Your answer should consist of the lines holding "computer", copied from the material below.

=== Begin Enclosure ===

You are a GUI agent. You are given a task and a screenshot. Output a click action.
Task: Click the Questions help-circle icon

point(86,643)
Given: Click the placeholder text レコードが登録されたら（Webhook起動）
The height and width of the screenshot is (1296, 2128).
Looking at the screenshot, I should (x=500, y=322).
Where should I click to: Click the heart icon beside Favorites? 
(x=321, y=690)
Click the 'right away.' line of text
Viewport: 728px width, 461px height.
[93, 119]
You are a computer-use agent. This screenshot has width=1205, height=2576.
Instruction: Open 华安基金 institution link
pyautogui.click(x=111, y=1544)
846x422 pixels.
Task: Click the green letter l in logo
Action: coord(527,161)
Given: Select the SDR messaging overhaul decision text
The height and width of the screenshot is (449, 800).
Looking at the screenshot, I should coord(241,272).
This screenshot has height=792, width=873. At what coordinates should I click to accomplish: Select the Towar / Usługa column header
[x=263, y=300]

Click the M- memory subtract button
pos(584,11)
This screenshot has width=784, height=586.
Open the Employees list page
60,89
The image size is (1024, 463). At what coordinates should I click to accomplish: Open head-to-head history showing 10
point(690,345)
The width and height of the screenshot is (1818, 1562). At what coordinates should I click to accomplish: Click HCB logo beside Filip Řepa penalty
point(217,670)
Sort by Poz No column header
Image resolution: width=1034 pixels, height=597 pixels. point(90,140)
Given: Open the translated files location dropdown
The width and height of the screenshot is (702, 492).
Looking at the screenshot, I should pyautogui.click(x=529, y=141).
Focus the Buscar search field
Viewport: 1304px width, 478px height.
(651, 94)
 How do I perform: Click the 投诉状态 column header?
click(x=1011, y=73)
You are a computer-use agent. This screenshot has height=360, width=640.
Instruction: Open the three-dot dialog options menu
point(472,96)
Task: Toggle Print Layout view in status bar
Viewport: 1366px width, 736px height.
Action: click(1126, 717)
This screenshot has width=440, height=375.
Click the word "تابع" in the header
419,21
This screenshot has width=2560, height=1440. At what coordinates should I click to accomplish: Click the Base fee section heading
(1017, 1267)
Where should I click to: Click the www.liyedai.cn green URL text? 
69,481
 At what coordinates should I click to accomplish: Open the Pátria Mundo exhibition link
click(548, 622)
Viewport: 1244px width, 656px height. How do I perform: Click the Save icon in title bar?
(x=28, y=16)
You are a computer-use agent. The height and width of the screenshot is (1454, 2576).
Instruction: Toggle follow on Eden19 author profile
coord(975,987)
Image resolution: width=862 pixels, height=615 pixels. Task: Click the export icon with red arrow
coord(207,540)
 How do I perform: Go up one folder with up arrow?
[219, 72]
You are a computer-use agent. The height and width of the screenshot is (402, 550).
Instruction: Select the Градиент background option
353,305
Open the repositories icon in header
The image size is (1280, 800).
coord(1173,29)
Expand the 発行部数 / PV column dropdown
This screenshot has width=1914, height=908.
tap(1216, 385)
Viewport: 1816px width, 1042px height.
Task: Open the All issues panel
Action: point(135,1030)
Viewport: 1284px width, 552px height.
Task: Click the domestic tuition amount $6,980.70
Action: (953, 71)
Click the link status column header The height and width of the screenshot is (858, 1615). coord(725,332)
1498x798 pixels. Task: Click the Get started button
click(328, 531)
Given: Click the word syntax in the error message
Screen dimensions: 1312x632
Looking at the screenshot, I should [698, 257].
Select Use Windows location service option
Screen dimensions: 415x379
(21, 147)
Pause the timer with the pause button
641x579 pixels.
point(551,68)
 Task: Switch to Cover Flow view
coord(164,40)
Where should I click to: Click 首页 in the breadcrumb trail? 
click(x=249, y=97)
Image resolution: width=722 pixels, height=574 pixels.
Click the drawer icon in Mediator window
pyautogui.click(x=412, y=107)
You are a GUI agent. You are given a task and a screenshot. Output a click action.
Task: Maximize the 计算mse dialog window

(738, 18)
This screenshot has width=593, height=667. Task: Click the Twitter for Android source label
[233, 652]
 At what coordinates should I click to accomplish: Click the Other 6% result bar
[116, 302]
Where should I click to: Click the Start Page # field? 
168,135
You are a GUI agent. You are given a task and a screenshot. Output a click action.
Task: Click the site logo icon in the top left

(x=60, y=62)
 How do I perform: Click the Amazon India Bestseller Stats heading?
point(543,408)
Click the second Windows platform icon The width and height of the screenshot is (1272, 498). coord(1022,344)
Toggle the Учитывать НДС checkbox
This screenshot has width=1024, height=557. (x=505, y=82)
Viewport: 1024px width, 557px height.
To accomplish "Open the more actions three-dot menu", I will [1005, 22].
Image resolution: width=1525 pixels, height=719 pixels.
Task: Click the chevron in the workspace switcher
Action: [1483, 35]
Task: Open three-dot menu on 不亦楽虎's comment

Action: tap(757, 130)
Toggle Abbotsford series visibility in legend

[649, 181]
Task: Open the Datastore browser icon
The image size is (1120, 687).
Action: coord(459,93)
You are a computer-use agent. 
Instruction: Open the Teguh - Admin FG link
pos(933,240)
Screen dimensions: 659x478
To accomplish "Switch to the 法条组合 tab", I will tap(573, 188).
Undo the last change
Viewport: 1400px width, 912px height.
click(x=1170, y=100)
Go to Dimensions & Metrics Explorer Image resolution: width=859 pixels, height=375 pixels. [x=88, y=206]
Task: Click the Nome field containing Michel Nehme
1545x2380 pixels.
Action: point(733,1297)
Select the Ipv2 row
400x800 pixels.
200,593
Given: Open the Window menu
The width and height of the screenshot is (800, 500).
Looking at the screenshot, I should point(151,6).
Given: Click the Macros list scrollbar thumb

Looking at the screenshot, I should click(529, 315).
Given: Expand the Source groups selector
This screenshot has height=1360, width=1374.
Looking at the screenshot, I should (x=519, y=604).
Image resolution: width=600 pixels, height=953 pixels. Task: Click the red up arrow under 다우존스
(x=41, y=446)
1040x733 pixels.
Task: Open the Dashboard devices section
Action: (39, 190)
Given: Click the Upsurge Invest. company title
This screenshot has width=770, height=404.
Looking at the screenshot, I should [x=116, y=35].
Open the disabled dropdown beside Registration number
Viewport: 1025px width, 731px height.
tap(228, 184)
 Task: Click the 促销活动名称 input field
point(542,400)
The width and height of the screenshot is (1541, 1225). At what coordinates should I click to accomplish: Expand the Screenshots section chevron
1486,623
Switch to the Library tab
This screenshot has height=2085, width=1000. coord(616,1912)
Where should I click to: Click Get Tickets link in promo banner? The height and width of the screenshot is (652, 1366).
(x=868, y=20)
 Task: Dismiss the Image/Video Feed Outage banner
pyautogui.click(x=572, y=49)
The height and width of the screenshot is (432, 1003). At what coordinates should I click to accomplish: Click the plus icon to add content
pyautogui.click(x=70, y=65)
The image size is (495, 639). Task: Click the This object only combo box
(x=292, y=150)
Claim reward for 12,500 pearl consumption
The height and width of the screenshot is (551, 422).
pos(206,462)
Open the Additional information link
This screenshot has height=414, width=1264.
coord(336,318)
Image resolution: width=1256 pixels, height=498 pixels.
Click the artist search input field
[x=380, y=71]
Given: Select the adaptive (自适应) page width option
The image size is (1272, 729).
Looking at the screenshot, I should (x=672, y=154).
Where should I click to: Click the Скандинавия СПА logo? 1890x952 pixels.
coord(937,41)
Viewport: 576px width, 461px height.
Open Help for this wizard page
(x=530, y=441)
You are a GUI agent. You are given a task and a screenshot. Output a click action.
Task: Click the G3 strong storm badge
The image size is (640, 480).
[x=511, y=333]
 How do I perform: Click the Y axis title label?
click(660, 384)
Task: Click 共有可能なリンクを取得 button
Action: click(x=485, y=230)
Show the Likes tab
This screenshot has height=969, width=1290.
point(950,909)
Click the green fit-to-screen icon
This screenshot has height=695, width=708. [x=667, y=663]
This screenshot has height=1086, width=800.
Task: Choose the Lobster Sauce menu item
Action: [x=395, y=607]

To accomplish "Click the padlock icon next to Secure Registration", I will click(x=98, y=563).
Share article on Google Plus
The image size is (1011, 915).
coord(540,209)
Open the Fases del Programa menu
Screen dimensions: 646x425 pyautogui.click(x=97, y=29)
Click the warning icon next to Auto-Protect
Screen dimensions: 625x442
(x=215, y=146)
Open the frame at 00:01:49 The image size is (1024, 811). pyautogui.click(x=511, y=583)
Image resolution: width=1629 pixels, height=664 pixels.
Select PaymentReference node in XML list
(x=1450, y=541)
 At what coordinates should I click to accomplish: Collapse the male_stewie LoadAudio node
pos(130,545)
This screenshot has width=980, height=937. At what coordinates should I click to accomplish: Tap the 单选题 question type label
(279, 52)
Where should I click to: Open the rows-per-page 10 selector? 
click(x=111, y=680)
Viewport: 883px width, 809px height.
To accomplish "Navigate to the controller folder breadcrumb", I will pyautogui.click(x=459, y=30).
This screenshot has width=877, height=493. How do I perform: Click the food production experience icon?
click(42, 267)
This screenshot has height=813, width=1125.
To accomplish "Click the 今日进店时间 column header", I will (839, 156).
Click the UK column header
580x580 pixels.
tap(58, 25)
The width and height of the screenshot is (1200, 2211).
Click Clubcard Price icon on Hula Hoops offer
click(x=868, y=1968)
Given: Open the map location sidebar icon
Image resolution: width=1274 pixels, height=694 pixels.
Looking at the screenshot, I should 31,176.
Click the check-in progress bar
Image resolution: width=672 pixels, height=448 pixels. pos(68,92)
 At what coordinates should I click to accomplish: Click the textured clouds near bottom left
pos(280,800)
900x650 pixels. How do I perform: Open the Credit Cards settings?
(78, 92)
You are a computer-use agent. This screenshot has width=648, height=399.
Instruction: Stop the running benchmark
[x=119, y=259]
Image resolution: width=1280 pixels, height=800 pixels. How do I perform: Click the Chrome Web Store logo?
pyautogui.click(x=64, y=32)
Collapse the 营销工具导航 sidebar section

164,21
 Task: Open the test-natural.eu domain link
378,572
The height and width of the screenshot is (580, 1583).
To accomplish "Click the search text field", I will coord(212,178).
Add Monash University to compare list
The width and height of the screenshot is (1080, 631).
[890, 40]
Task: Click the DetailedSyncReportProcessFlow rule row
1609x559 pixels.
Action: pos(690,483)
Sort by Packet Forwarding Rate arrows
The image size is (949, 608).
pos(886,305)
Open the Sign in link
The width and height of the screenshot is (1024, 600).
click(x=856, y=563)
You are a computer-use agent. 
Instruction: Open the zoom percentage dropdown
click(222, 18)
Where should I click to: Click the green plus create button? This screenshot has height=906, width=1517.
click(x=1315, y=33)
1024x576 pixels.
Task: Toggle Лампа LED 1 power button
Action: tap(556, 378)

=== End Enclosure ===

Reply →
You are a computer-use agent. This screenshot has width=1205, height=2576.
You are a computer-use agent. This screenshot has height=360, width=640.
You are a computer-use agent. The height and width of the screenshot is (1454, 2576).
You are a computer-use agent. The height and width of the screenshot is (402, 550).
You are a computer-use agent. 
You are a computer-use agent. This screenshot has width=648, height=399.
You are a computer-use agent. 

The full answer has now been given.